On Thursday Mr Xi said China maintains an “unshakeable commitment” to unification with Taiwan.
“No one should underestimate the resolve, the will and ability of the Chinese people to defend their national sovereignty and territorial integrity,” he said.
In response, Taiwan said it was determined to defend its sovereignty and democracy.
“Beijing should introduce democratic reforms, such as party competition, and respect for human rights while behaving as a responsible regional player,” the island’s Mainland Affairs Council was quoted as saying by the Taiwan News website.
The 100th anniversary celebrations on Thursday morning saw military jet fly-pasts, cannon salutes and patriotic songs played.
A carefully vetted crowd were in attendance in Beijing’s Tiananmen Square, many of whom were not wearing masks.
The country has seen a media blitz in recent weeks promoting a party-approved version of China’s history.
Hong Kong is also marking its handover anniversary on the same day.
What stood out in Xi’s message?
Mr Xi, who spoke for around an hour, reiterated the role of the party in modern China, saying that it has been central to the country’s growth and that attempts to separate it from the people would fail.
“Only socialism can save China, and only socialism with Chinese characteristics can develop China,” he said, referring to the system under which the party embraced markets to reform the economy.
He added that “we will never allow anyone to bully, oppress or subjugate China”.
“Anyone who dares try to do that will have their heads bashed bloody against the Great Wall of Steel forged by over 1.4 billion Chinese people,” he said.
China has repeatedly accused the US of trying to curb its growth – and these comments are also seen as a reference to Washington.
On Hong Kong and Macau – which he said both retain a “high degree of autonomy” – they should “accurately implement the principles of ‘one country, two systems'”, which underpinned the deal for Britain and Portugal to return the territories to China.

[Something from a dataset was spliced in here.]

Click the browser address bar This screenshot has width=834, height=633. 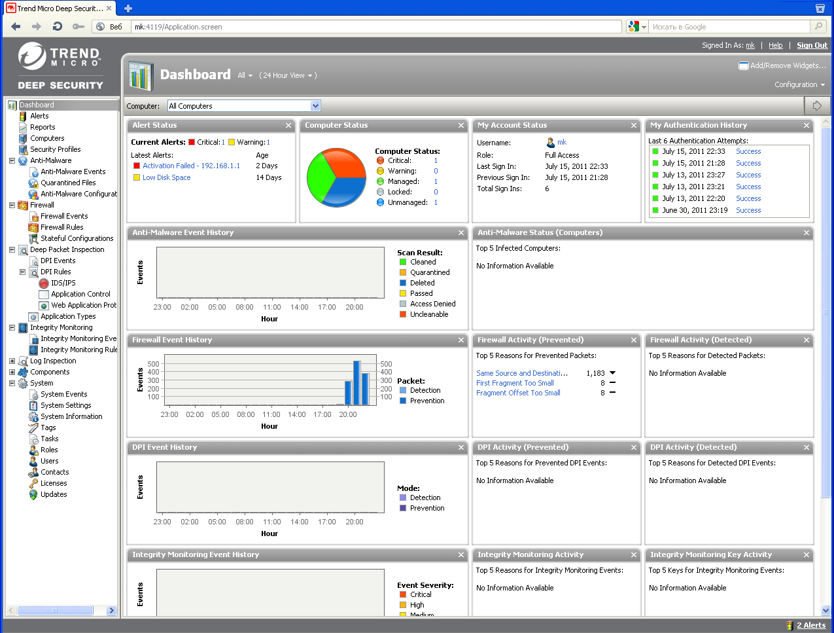[x=376, y=27]
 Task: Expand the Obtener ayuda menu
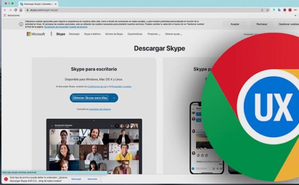tap(174, 34)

Xi Jinping, modern China’s most powerful leader since Mao Zedong, wore a light grey suit which appeared to be identical to the one worn by the Communist Party founder in the famous portrait that adorns one side of Tiananmen Square.
Mr Xi praised his people for the “new world” he said they had created.

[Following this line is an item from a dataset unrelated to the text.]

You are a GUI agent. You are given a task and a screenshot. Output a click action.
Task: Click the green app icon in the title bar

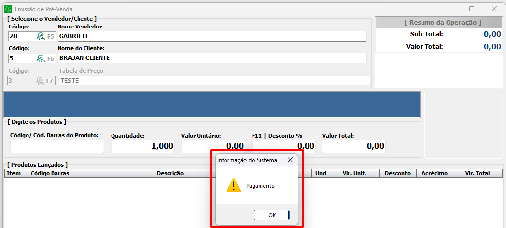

What he was also saying was that this is a world that could not have come into being without the Party.
At one point military jets flew over the crowd in formation of the number 100; flown by pilots loyal to the Party and the people.
It’s easy to forget when you live here but a key part of the Communist Party strategy has been to try to morph the Party and the machinery of government and the perception of the nation of China into one.
They attribute any success, progress, advancement – and there has been phenomenal economic advancement – to the people and the government but most of all the Party.
Just to make sure the message went out loud and clear, at the end of the ceremony, the crowd sung a song called “Without the Communist Party There Would Be No New China”.
How did China prepare for this anniversary?
The Chinese Communist Party (CCP), which was founded in 1921, came to power 72 years ago after a long civil war.
In that time the country has undergone massive changes – but some of these milestones were conspicuously missing in the propaganda drive.
On Monday, an art performance titled The Great Journey was staged at the Bird’s Nest stadium in Beijing, where performers put on extravagant set-pieces detailing the history of the party and country.
But significant events such the Cultural Revolution purges, the 1989 Tiananmen Square protests, and the pro-democracy protests in Hong Kong were missing, reported AFP news agency.
Since April, Chinese cinemas were ordered to screen propaganda films, known as “red films”, at least twice a week.
A song, called 100%, that praised China’s achievements and featured 100 rappers was also released.
“Red tourism” has also become popular, with travel companies such as Ctrip launching 100 unique routes for “red pilgrims”.
But not all were pleased with the propaganda.
“Now when I turn on the TV at night, dozens of stations are airing dramas about revolutionary wars,” a Beijing resident told BBC Chinese.